Exploring antitumor activity of novel imidazo[2,1-b]thiazole and imidazo[1,2-a]pyridine derivatives on MDA-MB-231 cell line: Targeting VEGFR-2 enzyme with computational insight

Abstract

Our study explored the anticancer potential of novel heterocyclic compounds, specifically 6a-d, 8a-d, 12a-d, and 13a-d, which are derived from imidazo[2,1-b]thiazole and imidazo[1,2-a]pyridine and linked through a hydrazide moiety. These compounds were assessed for their anticancer activity toward the MDA-MB-231 breast cancer cell line to evaluate their effectiveness in inhibiting cancer cell proliferation. Among the compounds tested, 13c and 13d emerged as the most active, with IC₅₀ values of 4.40 ± 2.87 µM and 4.69 ± 2.55 µM, respectively. These two compounds were further investigated for their effects on VEGFR-2 enzymatic activity, cell cycle progression, and apoptosis, then 13c and 13d were further evaluated for their impact on DNA fragmentation using the comet assay. Both compounds demonstrated a significant increase in DNA fragmentation, with levels of damage being twice as high as those observed in the untreated control cells.
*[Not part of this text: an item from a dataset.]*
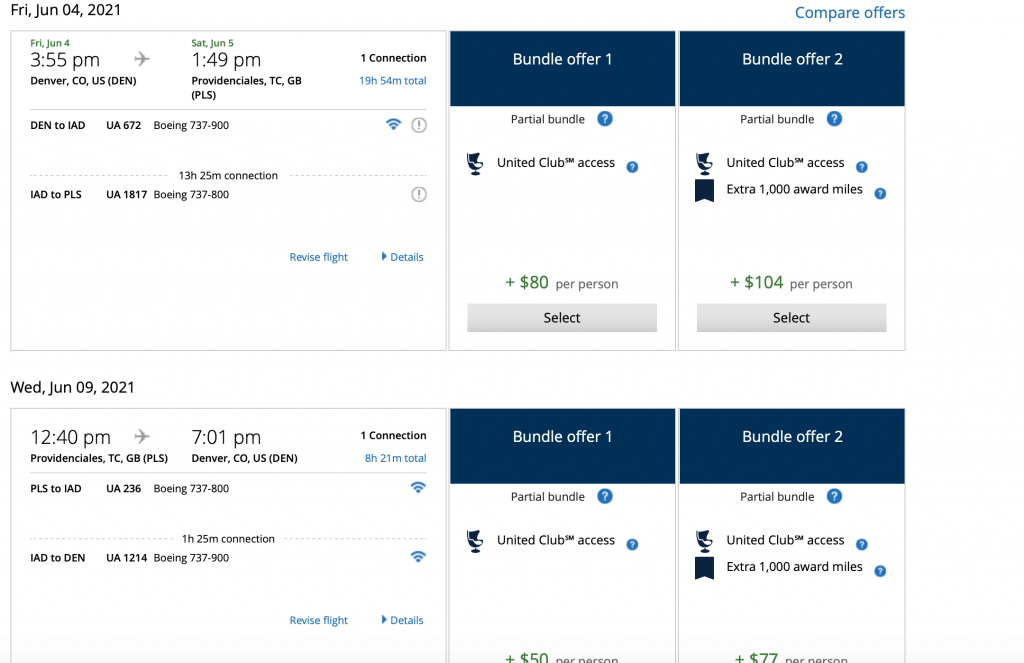Screen dimensions: 1024x663
Task: Click the United Club seat icon in Bundle offer 2
Action: tap(703, 162)
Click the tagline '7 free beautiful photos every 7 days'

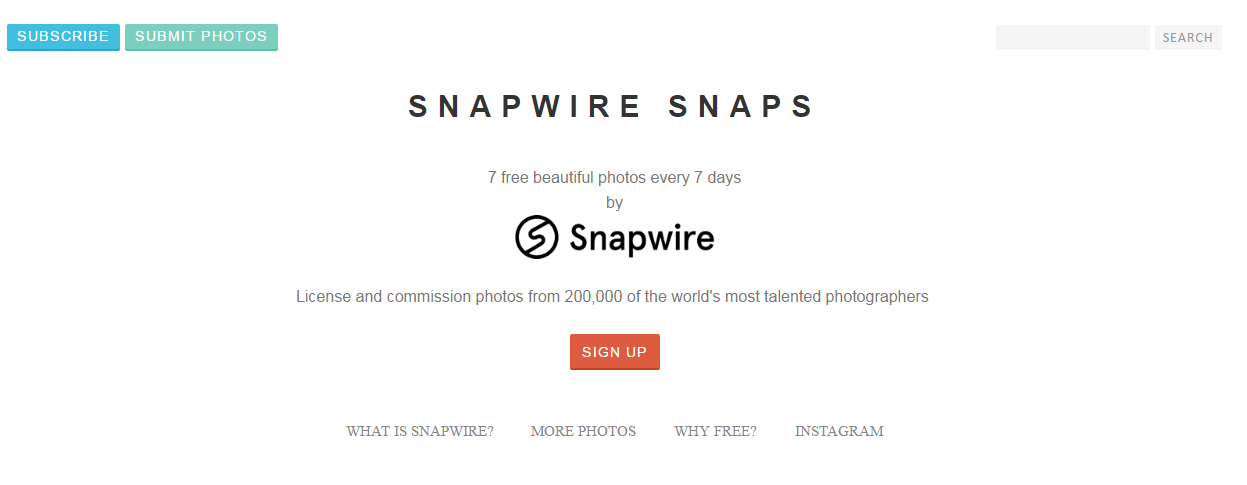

Molecular docking studies through VEGFR-2 demonstrated that compounds 13c and 13d bind to VEGFR-2 in a manner comparable to the co-crystallized ligand sunitinib I. Further analysis using density functional theory highlighted their favorable physical properties. Additionally, computational evaluations of ADME and drug-likeness suggest that these derivatives hold promise and merit further investigation. The ultimate goal is to develop effective, safe, and orally bioavailable VEGFR-2 inhibitors for potential use in anticancer therapy.